* [WORK TASK]
Reproduce the passage below on Descartes word for word and in its entirety.

* [SELECTED EXTRACT]
Descartes steered clear of theological questions, restricting his attention to showing that there is no incompatibility between his metaphysics and theological orthodoxy. He avoided trying to demonstrate theological dogmas metaphysically. When challenged that he had not established the immortality of the soul merely in showing that the soul and the body are distinct substances, he replied, "I do not take it upon myself to try to use the power of human reason to settle any of those matters which depend on the free will of God."

Natural science
Descartes is often regarded as the first thinker to emphasize the use of reason to develop the natural sciences. For him, philosophy was a thinking system that embodied all knowledge, as he related in a letter to a French translator:

On animals
Descartes denied that animals had reason or intelligence. He argued that animals did not lack sensations or perceptions, but these could be explained mechanistically. Whereas humans had a soul, or mind, and were able to feel pain and anxiety, animals by virtue of not having a soul could not feel pain or anxiety. If animals showed signs of distress then this was to protect the body from damage, but the innate state needed for them to suffer was absent. Although Descartes' views were not universally accepted, they became prominent in Europe and North America, allowing humans to treat animals with impunity. The view that animals were quite separate from humanity and merely machines allowed for the maltreatment of animals, and was sanctioned in law and societal norms until the middle of the 19th century. The publications of Charles Darwin would eventually erode the Cartesian view of animals. Darwin argued that the continuity between humans and other species opened the possibilities that animals did not have dissimilar properties to suffer.

* [RECORDED INFORMATION]
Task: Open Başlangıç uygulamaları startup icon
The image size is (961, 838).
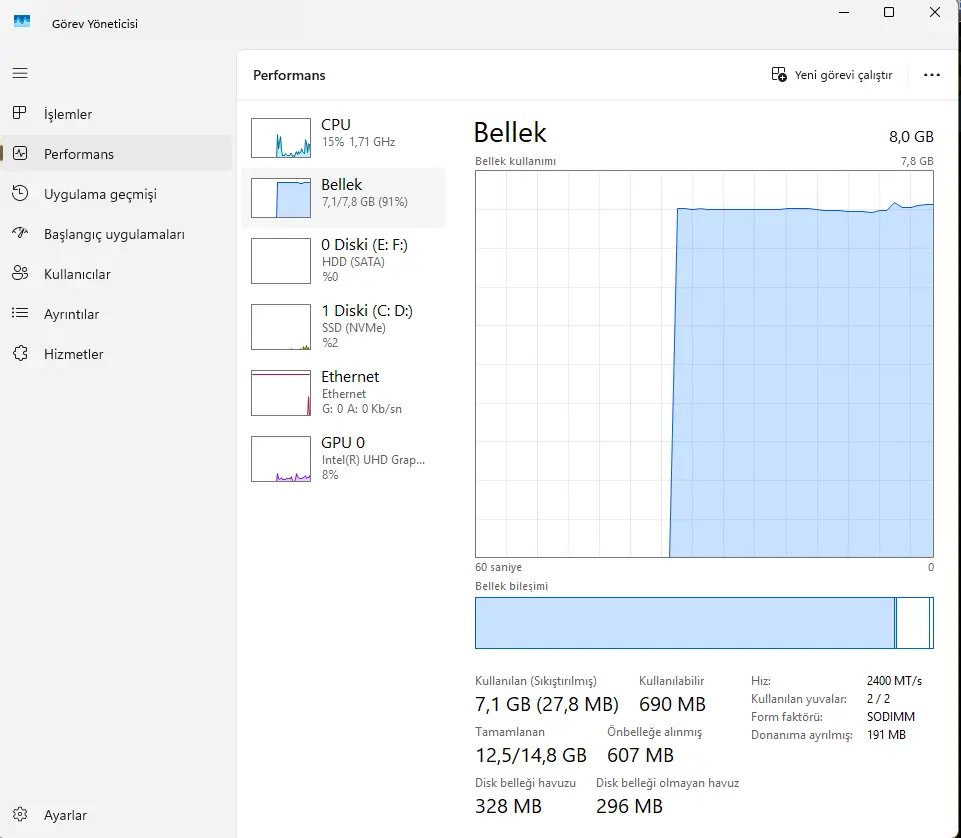Action: pyautogui.click(x=20, y=233)
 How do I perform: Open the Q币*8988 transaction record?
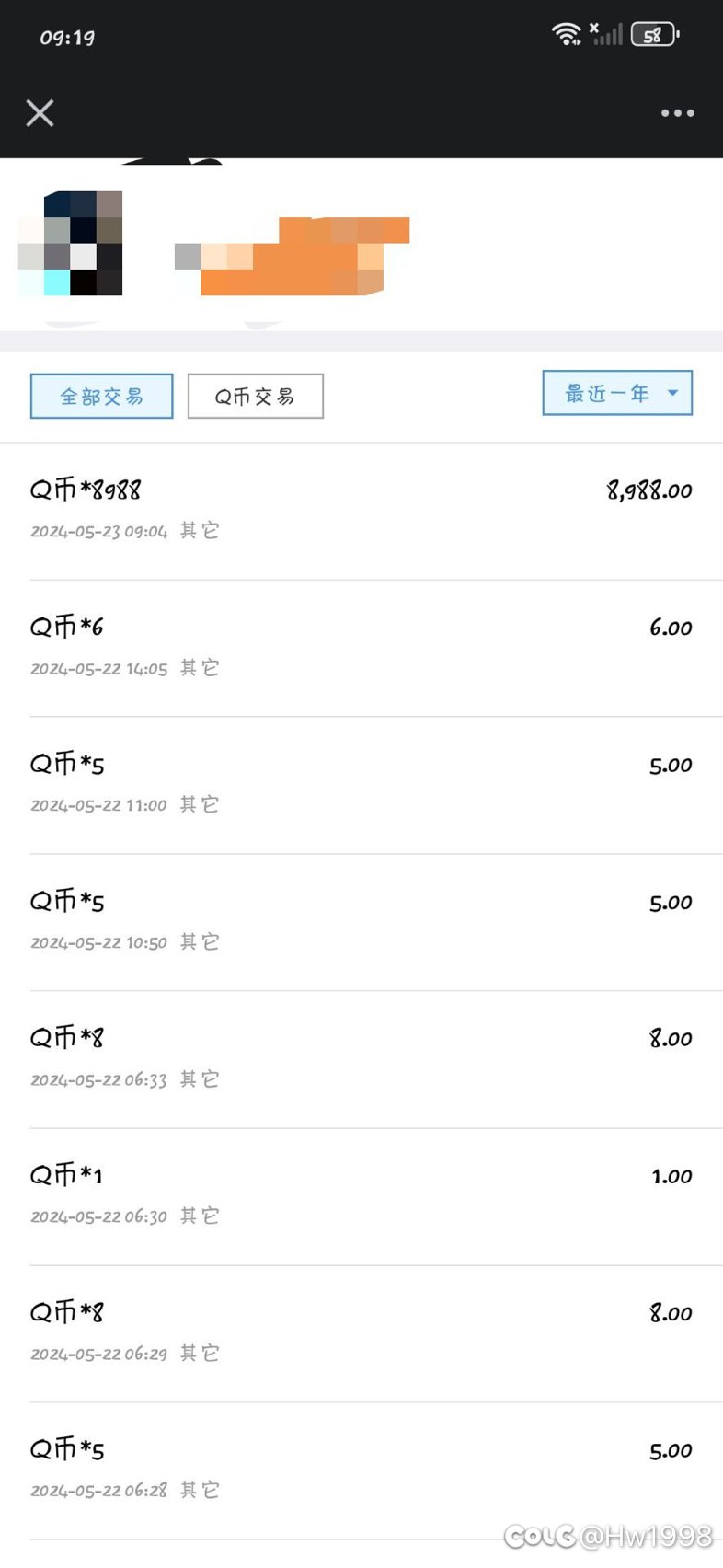pos(362,511)
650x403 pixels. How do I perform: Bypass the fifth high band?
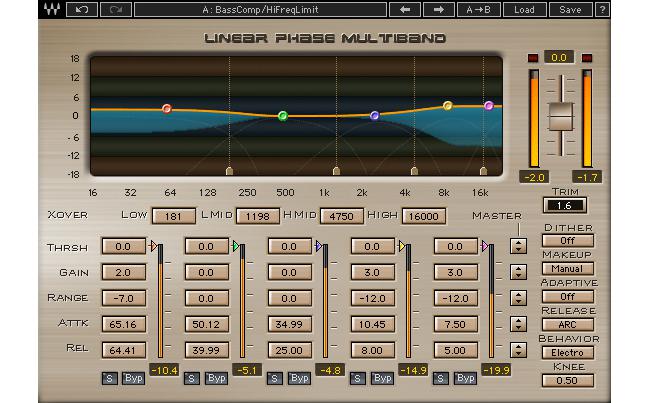tap(465, 379)
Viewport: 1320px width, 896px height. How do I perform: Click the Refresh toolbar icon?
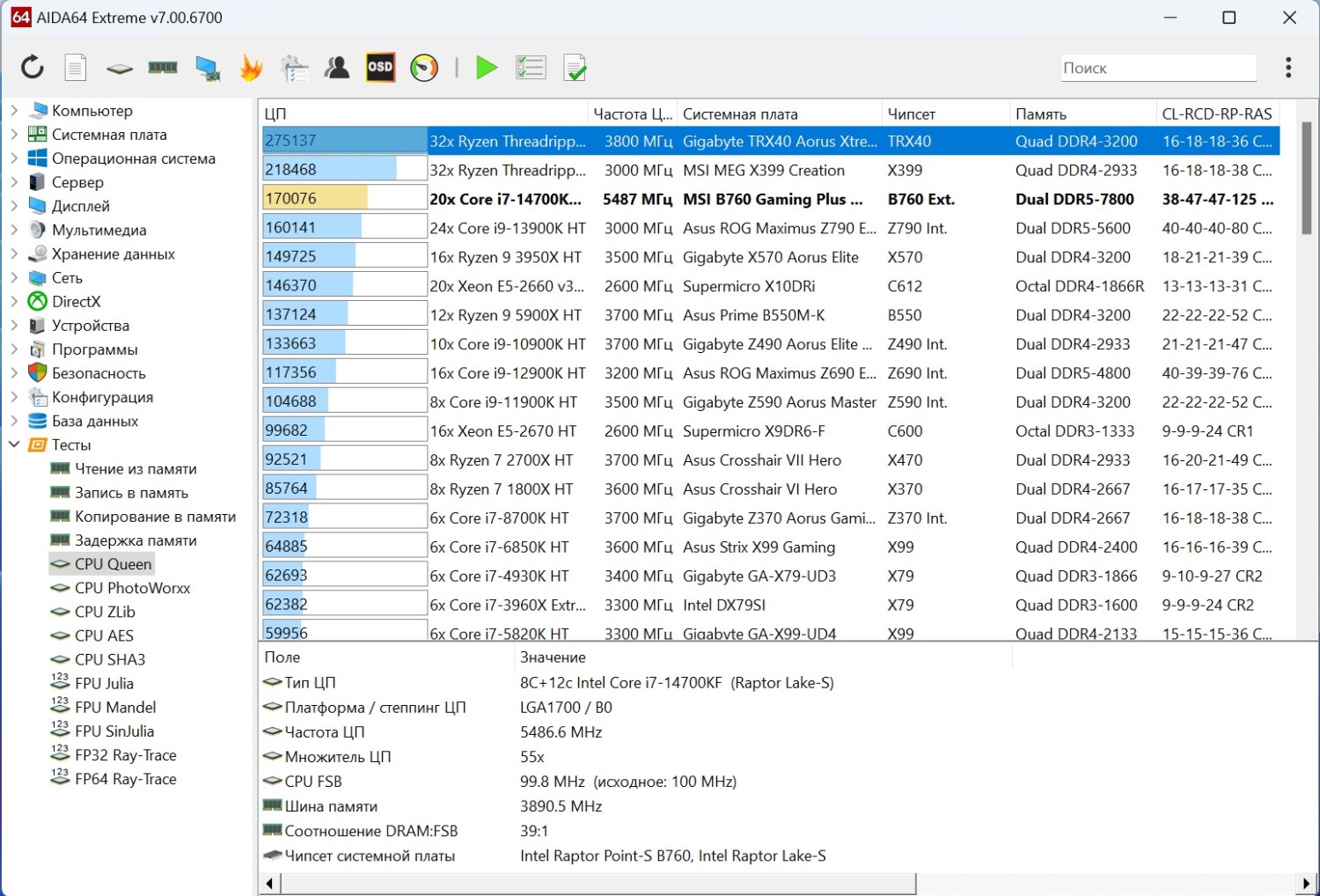tap(33, 68)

* [FINISHED EXERCISE]
Descartes steered clear of theological questions, restricting his attention to showing that there is no incompatibility between his metaphysics and theological orthodoxy. He avoided trying to demonstrate theological dogmas metaphysically. When challenged that he had not established the immortality of the soul merely in showing that the soul and the body are distinct substances, he replied, "I do not take it upon myself to try to use the power of human reason to settle any of those matters which depend on the free will of God."

Natural science
Descartes is often regarded as the first thinker to emphasize the use of reason to develop the natural sciences. For him, philosophy was a thinking system that embodied all knowledge, as he related in a letter to a French translator:

On animals
Descartes denied that animals had reason or intelligence. He argued that animals did not lack sensations or perceptions, but these could be explained mechanistically. Whereas humans had a soul, or mind, and were able to feel pain and anxiety, animals by virtue of not having a soul could not feel pain or anxiety. If animals showed signs of distress then this was to protect the body from damage, but the innate state needed for them to suffer was absent. Although Descartes' views were not universally accepted, they became prominent in Europe and North America, allowing humans to treat animals with impunity. The view that animals were quite separate from humanity and merely machines allowed for the maltreatment of animals, and was sanctioned in law and societal norms until the middle of the 19th century. The publications of Charles Darwin would eventually erode the Cartesian view of animals. Darwin argued that the continuity between humans and other species opened the possibilities that animals did not have dissimilar properties to suffer.